Enforcement: Any employee can raise a concern. The C-level must address it. If not resolved, it escalates to the Board.

VIII. Regenerative Principles in Operations

Section titled “VIII. Regenerative Principles in Operations”

Energy & Sustainability:

  • Minimize office energy, encourage renewable-powered remote work
  • Offset carbon from travel and operations
  • Measure and report digital footprint

Supply Chain:

  • Fair wages and ethical working conditions for all vendors
  • Renewable energy and sustainable practices for hosting/infrastructure
  • Preference for local, ethical, and sustainable suppliers

Labor Practices:

  • Competitive salaries that meet living wage standards
  • Mandatory vacation and burnout prevention
  • Flexible work arrangements that respect human needs
  • No unpaid overtime; work-life balance is a right

The Lean C.R.O.W.D. commits to DORITH: Do the Right Thing.

This means:

  1. Ethical Audits: Annual third-party ethics audit examining:

    • Data protection and privacy compliance
    • Client satisfaction and outcomes
    • Employee wellbeing and retention
    • Open Source impact and contributions
    • Social and environmental responsibility
  2. Transparency: We publish:

    • Annual non-profit impact report
    • Salary ranges and advancement criteria
    • Financial statements
    • Board meeting minutes (as appropriate)
    • Research findings and case studies
  3. Accountability: Any stakeholder can:

    • Raise concerns with the Board
    • Request investigations of potential misconduct
    • Appeal decisions through the GA
  4. Continuous Improvement: We review annually and adjust policies to better serve our mission.

Disclosure:

  • All Board members complete annual conflict-of-interest disclosures
  • Any employee with a potential conflict discloses it to leadership
  • Client-member conflicts with staff are managed transparently

Management:

  • Conflicted parties recuse themselves from affected decisions
  • Decisions are made by unbiased parties focused on mission impact
  • If conflicts are irreconcilable, membership may be terminated

This Charter can be amended when:

  • The General Assembly votes to amend it
  • 70% approval is required for Charter changes
  • Amendments are made transparently and implemented deliberately

This ensures: We can evolve as we learn, but not reactively or at the whim of any single stakeholder.

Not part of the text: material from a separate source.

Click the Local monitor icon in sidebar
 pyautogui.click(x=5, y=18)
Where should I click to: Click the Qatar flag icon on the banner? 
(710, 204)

This Charter isn’t an aspirational document hung on a wall. It governs:

  • How we hire — Do candidates align with regenerative principles?
  • How we work — Do projects live the SDLC?
  • How we decide — Is the decision process transparent?
  • How we measure success — Is impact assessed holistically?
  • How we handle conflicts — Is integrity maintained?

It’s the foundation of what makes the Lean C.R.O.W.D. different from standard professional services firms.

If you’re joining as an employee, member, or contributor, you’re entering an organization that takes these commitments seriously.